### REQUIREMENT:
The first line of the listing opens the range and the line with "Given: Uncheck Build" closes it; repeat those lines and all between them word for word, leaving out the pictures.

### DATA SHOWN:
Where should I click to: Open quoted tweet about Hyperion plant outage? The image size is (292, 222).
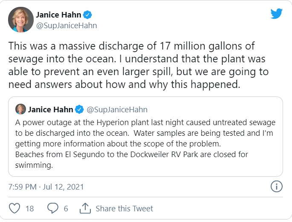[x=145, y=137]
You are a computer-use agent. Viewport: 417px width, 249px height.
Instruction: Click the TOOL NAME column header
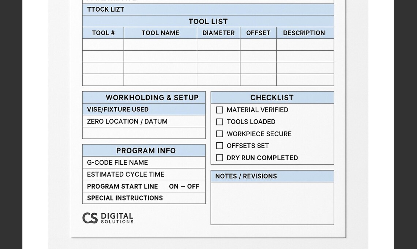tap(160, 33)
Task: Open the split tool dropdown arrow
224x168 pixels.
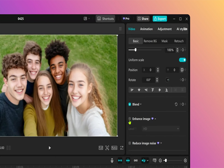Action: [148, 160]
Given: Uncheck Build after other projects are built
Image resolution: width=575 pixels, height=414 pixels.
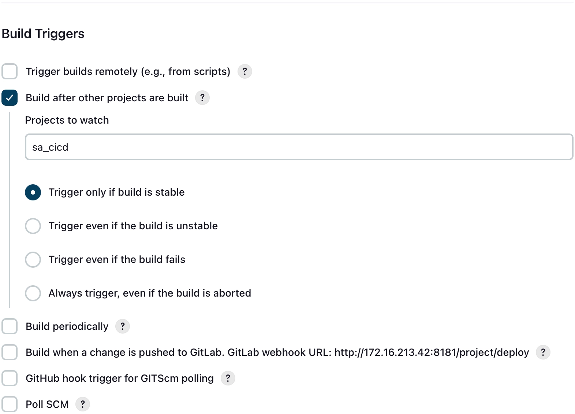Looking at the screenshot, I should pyautogui.click(x=10, y=98).
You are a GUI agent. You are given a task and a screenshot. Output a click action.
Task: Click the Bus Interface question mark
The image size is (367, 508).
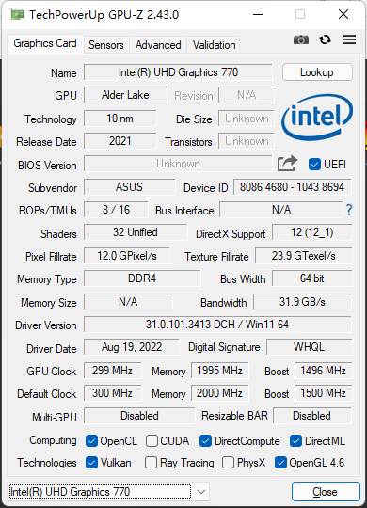(349, 210)

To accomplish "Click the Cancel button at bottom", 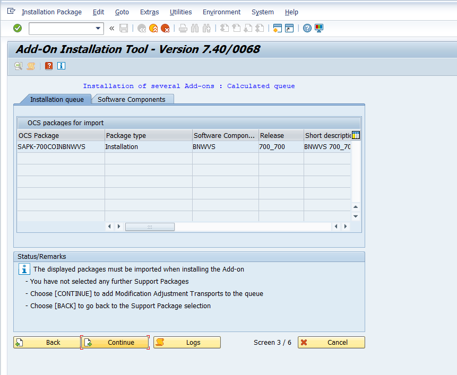I will [331, 342].
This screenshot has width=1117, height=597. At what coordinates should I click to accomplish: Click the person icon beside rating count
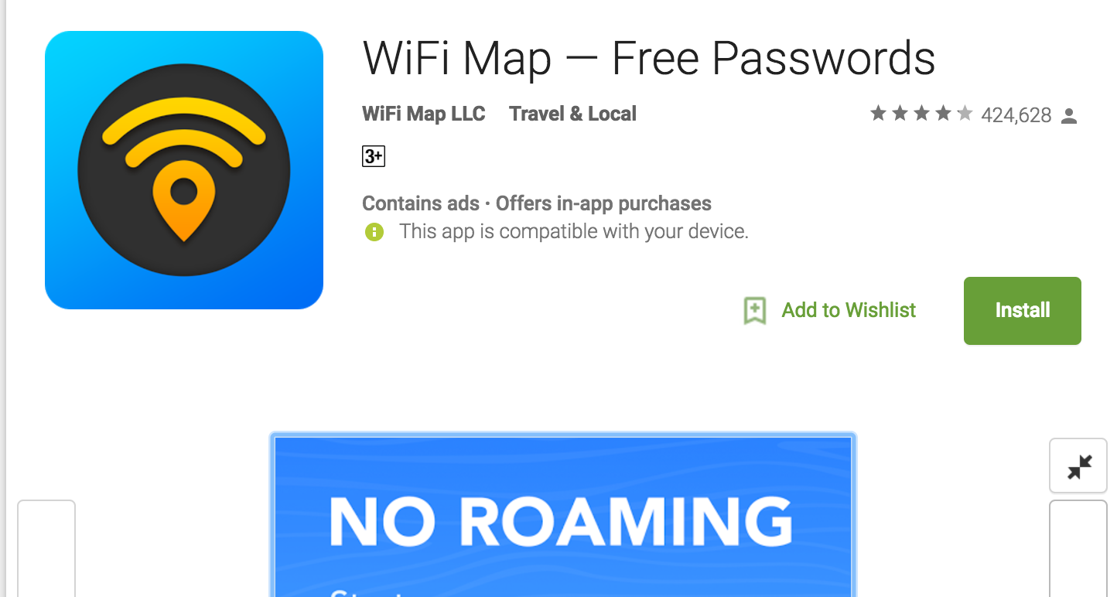(x=1069, y=116)
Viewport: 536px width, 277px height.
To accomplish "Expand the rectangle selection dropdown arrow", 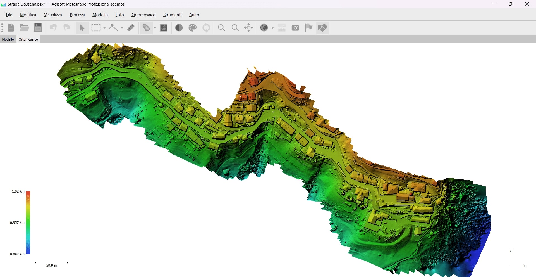I will [x=104, y=28].
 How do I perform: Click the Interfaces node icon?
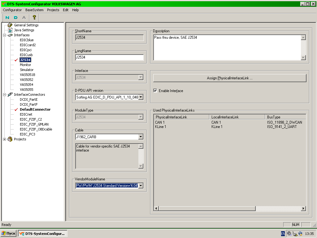pyautogui.click(x=10, y=35)
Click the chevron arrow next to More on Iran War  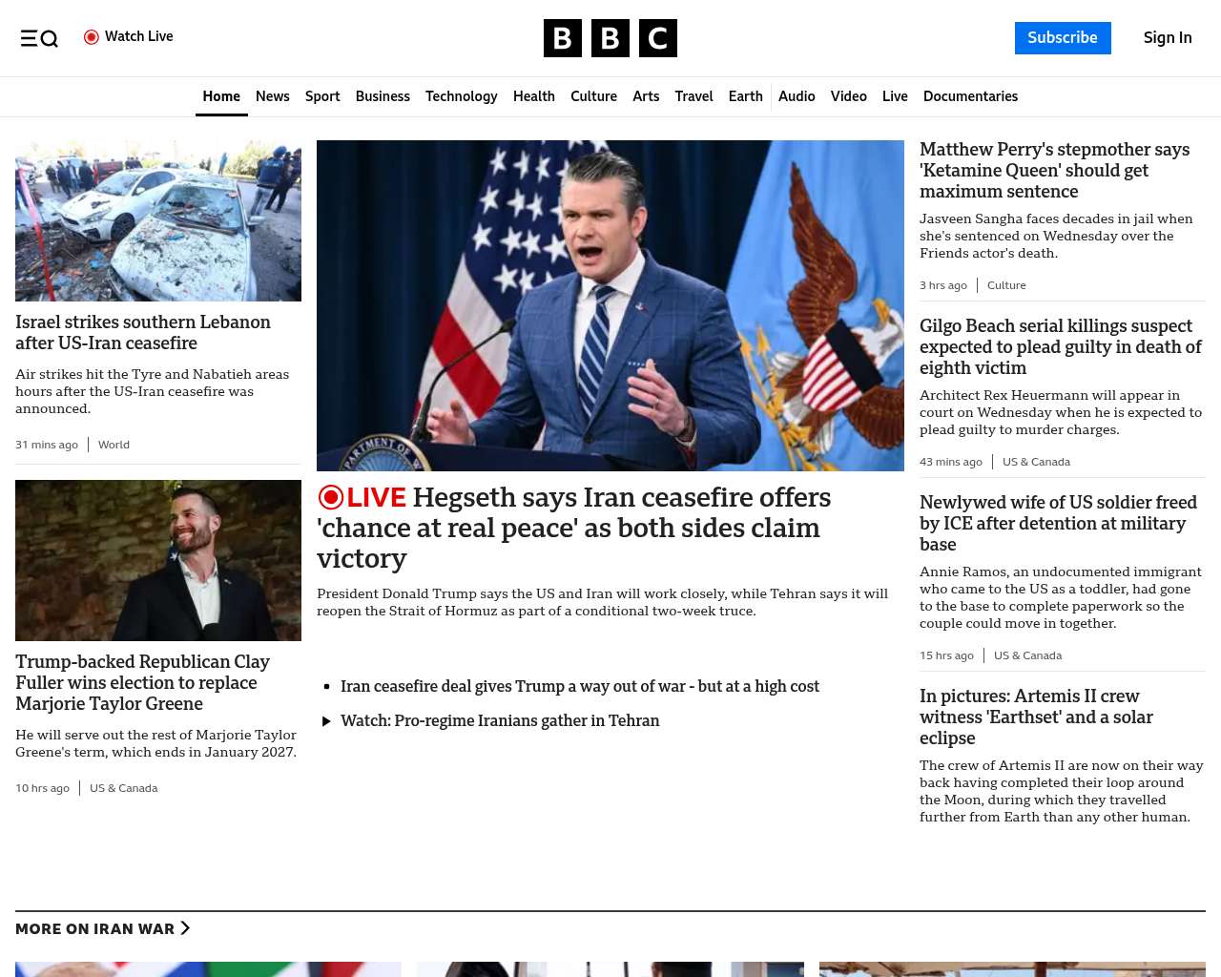pyautogui.click(x=185, y=928)
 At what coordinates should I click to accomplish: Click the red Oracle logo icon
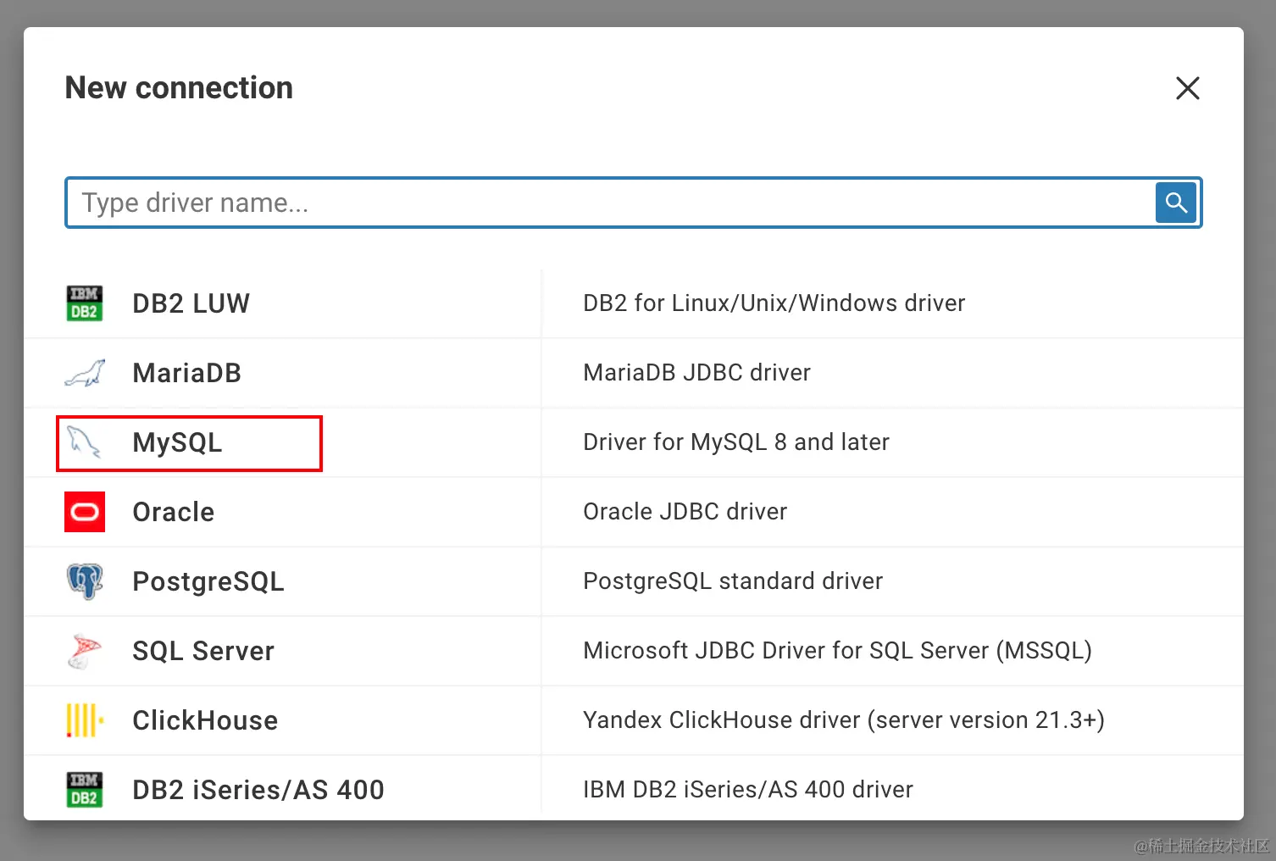[x=85, y=512]
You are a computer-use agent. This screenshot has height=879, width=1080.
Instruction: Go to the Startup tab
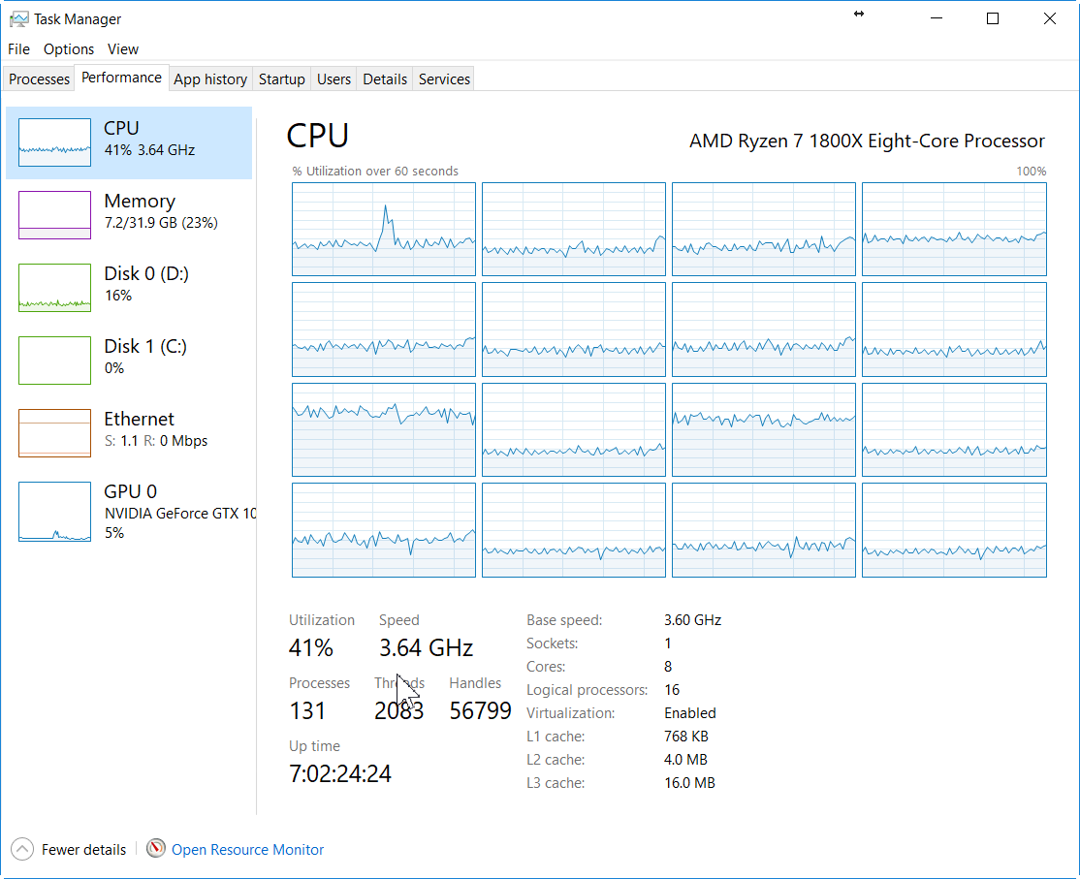(282, 79)
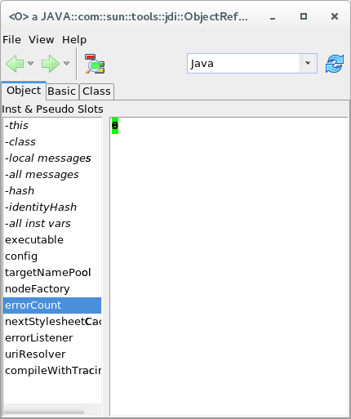Click the green forward arrow icon
351x419 pixels.
pos(51,64)
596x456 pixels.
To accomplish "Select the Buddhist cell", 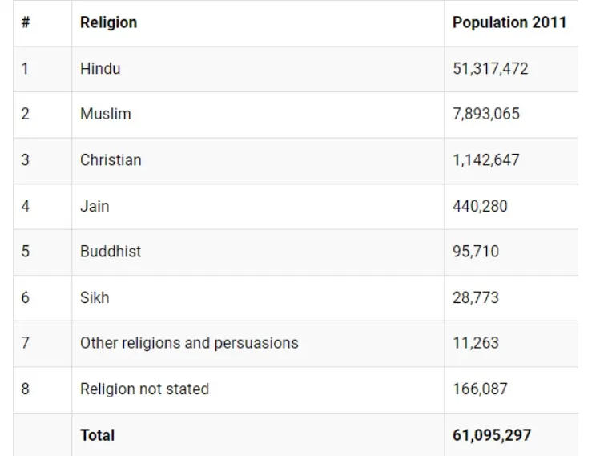I will click(111, 251).
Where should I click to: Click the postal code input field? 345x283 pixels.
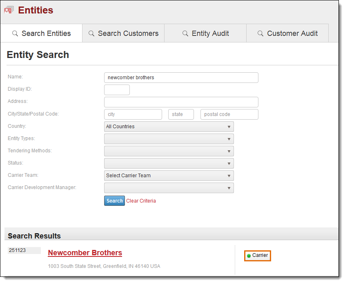click(x=229, y=114)
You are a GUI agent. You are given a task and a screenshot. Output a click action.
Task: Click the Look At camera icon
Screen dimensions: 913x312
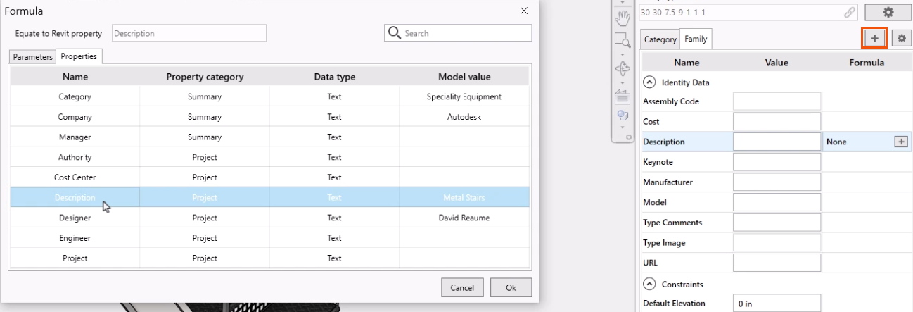620,98
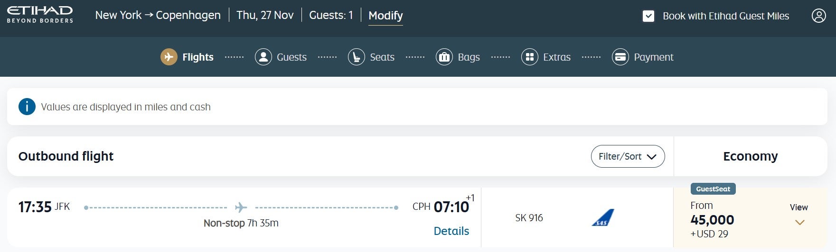
Task: Uncheck Book with Etihad Guest Miles checkbox
Action: pos(648,16)
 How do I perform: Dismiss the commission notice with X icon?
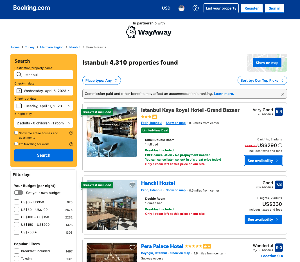tap(282, 94)
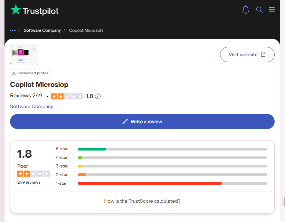Open the hamburger menu icon

pyautogui.click(x=272, y=10)
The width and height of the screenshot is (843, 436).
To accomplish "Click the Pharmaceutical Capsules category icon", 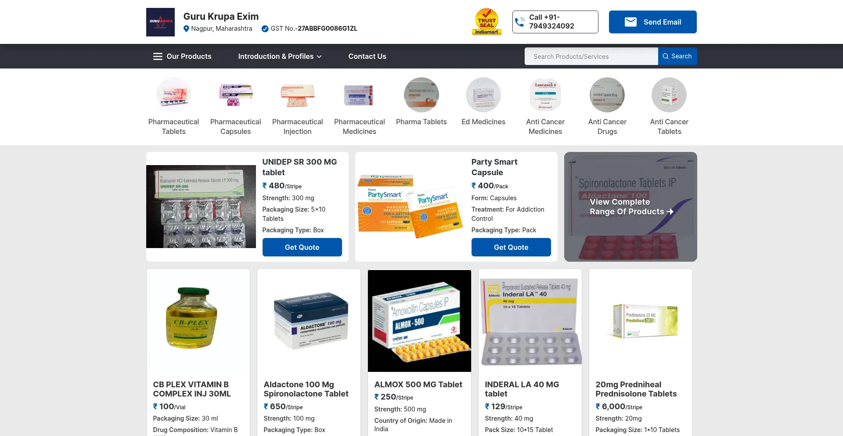I will pos(236,95).
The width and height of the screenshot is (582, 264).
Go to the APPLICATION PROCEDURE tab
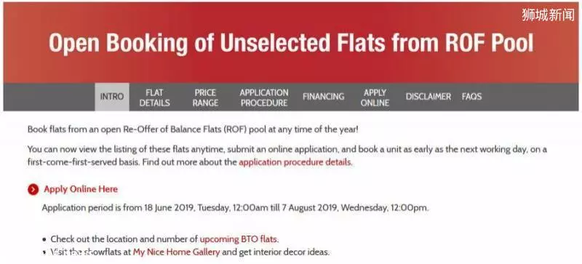click(264, 97)
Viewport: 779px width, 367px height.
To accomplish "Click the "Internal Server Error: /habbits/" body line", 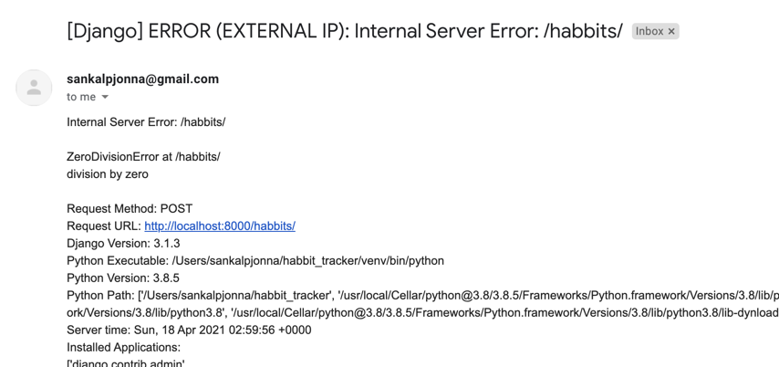I will [x=146, y=122].
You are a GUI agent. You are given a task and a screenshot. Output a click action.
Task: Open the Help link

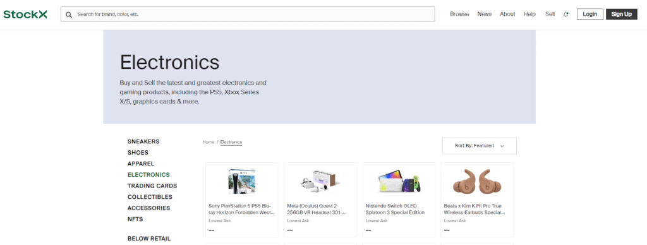[529, 14]
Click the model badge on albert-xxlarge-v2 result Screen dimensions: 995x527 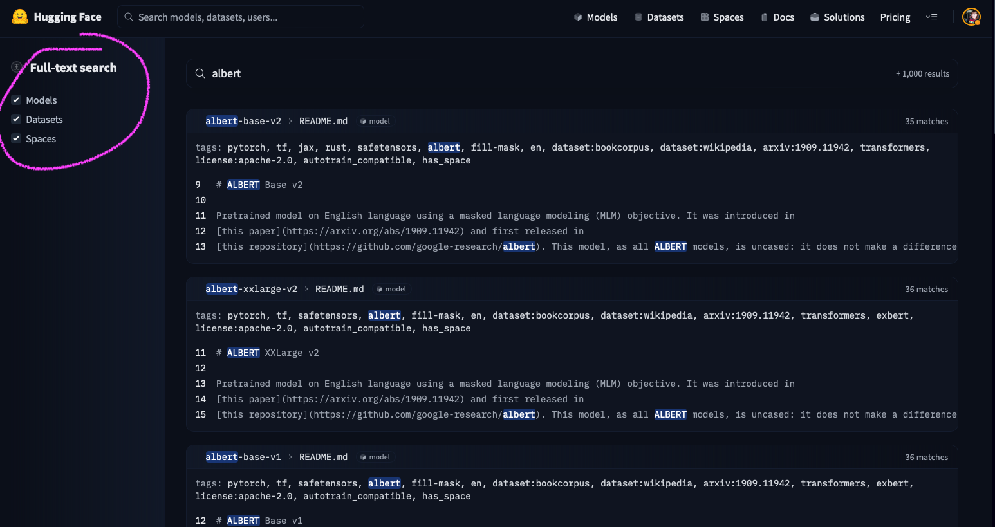point(391,290)
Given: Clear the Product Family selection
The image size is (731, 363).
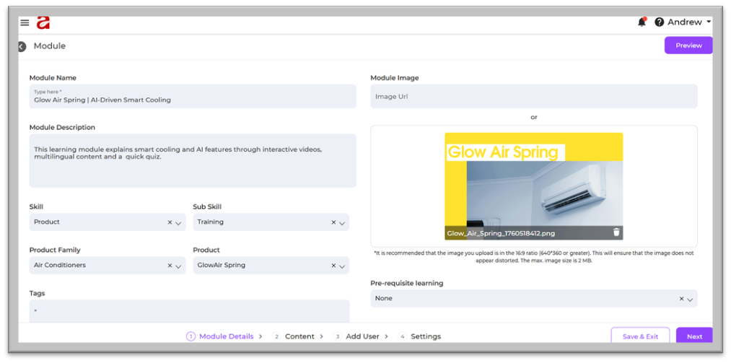Looking at the screenshot, I should point(170,266).
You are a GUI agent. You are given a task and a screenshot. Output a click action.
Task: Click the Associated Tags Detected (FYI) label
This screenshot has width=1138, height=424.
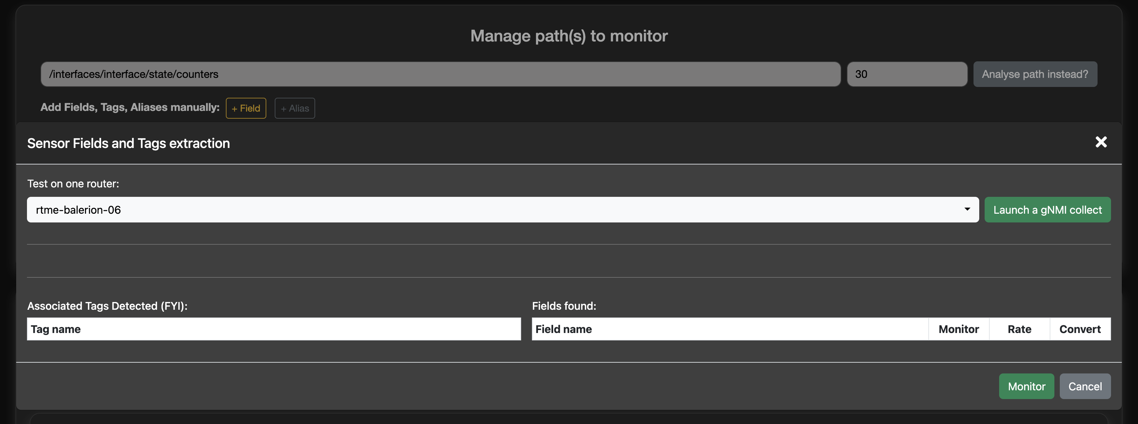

### OUTPUT FOR THIS EXERCISE:
Where should I click to: Open quoted tweet about Hyperion plant outage? The image size is (292, 222).
[x=145, y=137]
You are a computer-use agent. Viewport: 417px width, 249px height.
Instruction: Click the TOOL NAME column header
tap(160, 33)
Task: Open the split tool dropdown arrow
224x168 pixels.
Action: [148, 160]
Given: Uncheck Build after other projects are built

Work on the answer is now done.